This led to an unexpected opportunity: the chance to arrange a song, Never Give Up, for Summer. The song turned out to be one of Summer's biggest hits and is now a Canto-pop classic.

'Arranging a piece of music is like cooking. You put different elements together and the results are limitless,' says Tong.

He continued to produce and arrange songs while he was with Tai Chi and after the band stopped performing.

Although he is a serious musician, he says he has no qualms arranging 'K-songs' - the sugar-coated numbers that appeal to the masses but are ridiculed by critics for their saccharine melodies and lyrics.

'My attitude towards music is that there's no such thing as bad music,' Tong says.

'I like all kinds of music. I listened to folk rock in school and when I was about to graduate I fell in love with progressive or art rock.

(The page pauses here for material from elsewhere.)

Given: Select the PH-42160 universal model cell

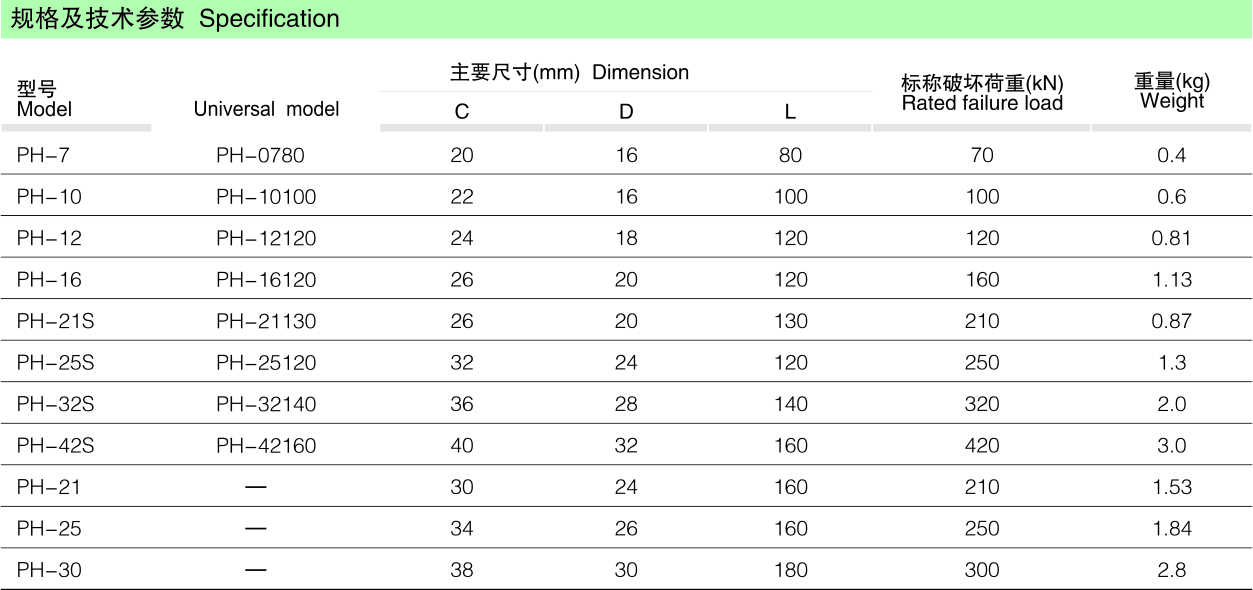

'Later I was crazy about electronic music, like the stuff by Gary Numan and [Japanese electropop band] YMO. Then I fell for fusion music when I worked in Tom Lee. All music sounds wonderful and is unique in its arrangements.'

Tong has arranged hundreds of songs throughout his career, yet he says his fiery passion for music remains undiminished.

'I think I have realised only half of my goals in music,' he says.

He adds that he has always dreamed of becoming Hong Kong's Richard Branson [the British entrepreneur who founded recording label Virgin Records], unearthing talented artists who strike a balance between mainstream pop and alternative music.

Tong is also keen on developing more personal projects. 'I have been arranging pop songs for over two decades, and I'd like to work on projects that are closer to my heart, such as alternative or instrumental music. I want to stop for a while and rethink [my future],' he says.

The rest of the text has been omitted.